Return Target Options. The Return Target Options will have vested and become exercisable if (A) Optionholder is, and has been, continuously employed by the Company or its Subsidiaries from the date of this Agreement through the date of a Termination Event and (B) if upon the consummation of such Termination Event, the cumulative total of all cash distributions made to, or other cash proceeds received by, the Investor Fund (excluding management or transaction fees and expenses, any other advisory fees and expenses, any board fees and expenses or any other expenses borne by the Investor Fund) in respect of its ownership of equity or debt securities of the Company or any of its Subsidiaries or any loans provided by the Investor Fund during the life of the Investor Fund’s investment period, equals or exceeds the Investor Returns Target (the “Vesting Condition”).

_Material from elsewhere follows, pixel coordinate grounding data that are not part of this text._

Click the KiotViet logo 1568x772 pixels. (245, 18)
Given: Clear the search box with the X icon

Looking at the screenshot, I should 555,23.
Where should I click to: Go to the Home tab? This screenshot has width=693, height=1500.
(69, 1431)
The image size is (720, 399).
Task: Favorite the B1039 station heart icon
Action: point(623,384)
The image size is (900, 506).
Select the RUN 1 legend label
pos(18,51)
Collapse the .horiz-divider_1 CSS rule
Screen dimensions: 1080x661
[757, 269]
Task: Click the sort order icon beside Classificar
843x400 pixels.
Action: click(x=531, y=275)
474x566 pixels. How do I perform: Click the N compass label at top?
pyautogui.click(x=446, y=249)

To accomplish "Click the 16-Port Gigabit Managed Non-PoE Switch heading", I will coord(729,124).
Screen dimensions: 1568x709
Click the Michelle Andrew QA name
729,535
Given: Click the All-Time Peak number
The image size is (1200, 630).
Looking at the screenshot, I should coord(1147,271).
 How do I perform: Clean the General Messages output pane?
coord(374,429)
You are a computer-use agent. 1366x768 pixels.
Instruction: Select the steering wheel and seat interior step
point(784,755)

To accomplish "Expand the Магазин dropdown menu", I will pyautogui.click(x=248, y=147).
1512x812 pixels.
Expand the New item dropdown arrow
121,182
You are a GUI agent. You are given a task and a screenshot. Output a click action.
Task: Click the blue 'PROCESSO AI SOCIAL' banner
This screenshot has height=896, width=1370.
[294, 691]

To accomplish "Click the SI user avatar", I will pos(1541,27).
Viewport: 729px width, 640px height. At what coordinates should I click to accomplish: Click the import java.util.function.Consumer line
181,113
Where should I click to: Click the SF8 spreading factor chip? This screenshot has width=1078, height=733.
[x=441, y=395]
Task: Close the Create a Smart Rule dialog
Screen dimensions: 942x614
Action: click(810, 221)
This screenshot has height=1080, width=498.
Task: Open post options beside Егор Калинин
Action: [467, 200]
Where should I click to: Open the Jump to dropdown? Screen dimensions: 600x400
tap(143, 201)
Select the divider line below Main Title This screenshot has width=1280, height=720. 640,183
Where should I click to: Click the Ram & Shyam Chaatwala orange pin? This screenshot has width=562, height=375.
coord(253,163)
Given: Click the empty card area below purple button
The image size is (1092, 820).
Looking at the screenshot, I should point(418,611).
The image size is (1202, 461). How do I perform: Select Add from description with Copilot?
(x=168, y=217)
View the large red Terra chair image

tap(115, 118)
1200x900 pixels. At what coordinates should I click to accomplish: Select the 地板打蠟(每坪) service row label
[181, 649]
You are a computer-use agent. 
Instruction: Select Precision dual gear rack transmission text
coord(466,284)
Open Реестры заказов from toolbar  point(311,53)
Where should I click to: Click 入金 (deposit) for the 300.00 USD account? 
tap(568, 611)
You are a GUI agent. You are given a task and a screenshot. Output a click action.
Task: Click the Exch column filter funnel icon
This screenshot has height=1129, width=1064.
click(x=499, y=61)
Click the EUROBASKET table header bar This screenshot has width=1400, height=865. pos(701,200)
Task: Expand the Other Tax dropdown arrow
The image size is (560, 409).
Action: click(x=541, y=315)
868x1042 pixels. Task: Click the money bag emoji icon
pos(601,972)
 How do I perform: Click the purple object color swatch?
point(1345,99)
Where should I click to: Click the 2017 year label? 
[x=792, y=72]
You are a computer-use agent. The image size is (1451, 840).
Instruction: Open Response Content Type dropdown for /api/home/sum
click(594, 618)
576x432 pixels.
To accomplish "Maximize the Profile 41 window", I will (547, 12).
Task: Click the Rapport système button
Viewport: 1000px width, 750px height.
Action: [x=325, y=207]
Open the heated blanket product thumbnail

As used in this Agreement, the term “Investor Fund” shall mean one or more equity buy-out investment funds (including Vista Equity Partners Fund VI, L.P.) managed or controlled by VEPF Management, L.P. or any successor management company, and any of such fund’s respective portfolio companies, (excluding the Company and its Subsidiaries) and their respective partners, members, directors, employees, stockholders, agents, any successor by operation of law (including by merger) of any such Person, and any entity that acquires all or substantially all of the assets of any such Person in a single transaction or series of related transactions. For purposes of calculating distributions and proceeds under clause (B) immediately above, all distributions made to the Investor Fund will be net of all accrued but unpaid management fees, all expenses associated with the ultimate sale of the Company business borne by the Investor Fund, and assuming, for purposes of the calculation made above, the vesting (and exercise, if applicable) (prior to the calculation of distributions and proceeds under clause (B) immediately above) of all outstanding options, warrants and other outstanding rights to acquire capital stock of the Company. For the avoidance of doubt, the Return Target Options shall expire, and shall not vest or become exercisable, if the Vesting Condition has not been satisfied as of the date of a Termination Event.
Appears in 3 contracts
Samples: Stock Option Agreement (Jamf Holding Corp.), Stock Option Agreement (Juno Topco, Inc.), Stock Option Agreement (Ping Identity Holding Corp.)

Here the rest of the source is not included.